Tasks and exercises:
1. Answer these about the Lent passage:
(a) What is Lent about at the writer's church?
(b) Who wrote the prayer quoted at the end?
(c) What does the writer want to discern about Lenten practices?
2. The Lent passage says the church seeks a Jesus-shaped life in the hard, growing and uncomfortable things. Using the reason the passage gives, explain why in one to three sentences.
3. Continue the Lent passage after its closing prayer.

The tradition of Lent means many different things to many different people. I honour the traditions and wisdom of the ages—and I’m interested in discerning what these practices mean [today].
At [my church], Lent is about learning from Jesus, particularly Jesus’ path through the real-life wilderness experiences we all face. We are interested in emulating and discovering a Jesus-shaped life in the hard things, the growing things, and the uncomfortable things. We believe not in an idealized plane of existence no one can quite attain; instead we believe in knowing and living out a Jesus way in the grey areas, the dirt and dust of our earthly lives here and now. . . .
Together and for you, this is our prayer (by Ann Siddall): “May this Lenten journey, with its stories about the hard places of Jesus’ experience, give strength and courage to all whose journey is far from easy. And may it inspire us to risk Christ’s Way of love as we share the journey with other travelers. We make this prayer in his name. Amen.”

The data:

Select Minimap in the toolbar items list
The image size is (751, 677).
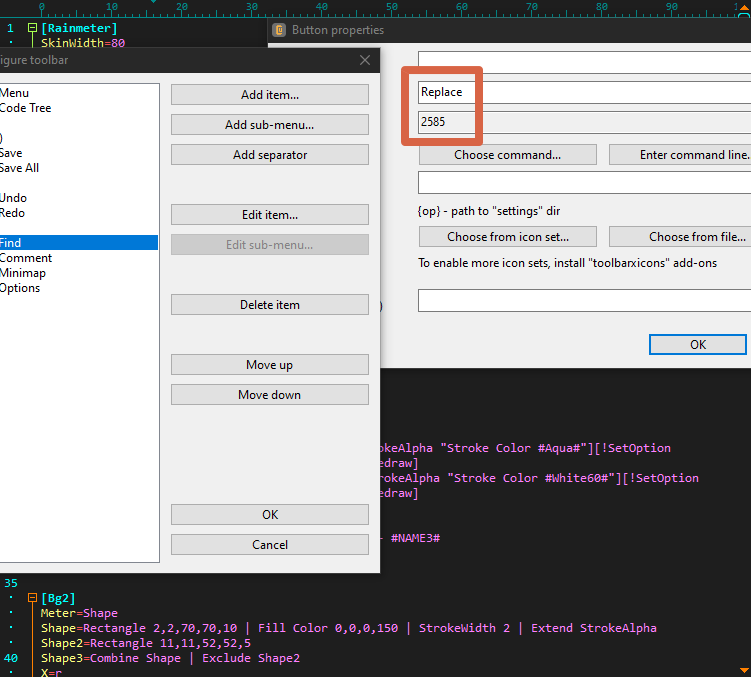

Task-by-task answers:
1.
(a) Learning from Jesus, particularly Jesus' path through the real-life wilderness experiences we all face.
(b) Ann Siddall.
(c) What these practices mean today.

2. The church does not believe in an idealized plane of existence that no one can quite attain. It believes instead in knowing and living out a Jesus way in the grey areas, the dirt and dust of earthly lives here and now.

3.
—Rielly McLaren, pastor, Windsor Mennonite Fellowship, Windsor, Ontario [source]
>> “Ash Wednesday and the Practice of Truth-Telling” by Christine Valters Paintner: In this introduction to the season of Lent, spiritual writer and retreat leader Christine Valters Paintner discusses lament as a Lenten practice—lament as truth-telling, resistance, solidarity, and the release of God’s power. We need to touch those places of grief that we carry, and open ourselves in compassion to the grief of others. Paintner also unpacks the word “repentance,” visiting its Hebrew and Greek root words to further illuminate its meaning.
>> “Forty for 40: A Literary Reader for Lent” by Nick Ripatrazone: Nick Ripatrazone, the culture editor for Image journal and columnist at The Millions, offers suggestions and blurbs for forty stories, poems, essays, and books appropriate for Lent. Some pieces are inspired by feast days and Gospel readings, while others capture the discernment of the season. From Flaubert’s The Temptation of Saint Anthony and Hemingway’s one-act play Today Is Friday to Love & Salt: A Spiritual Friendship Shared in Letters and Karr’s “Disgraceland,” the selections are varied and intriguing. The dates are off because this was published in 2017, but the list is still valid, and many of the poems can be read online.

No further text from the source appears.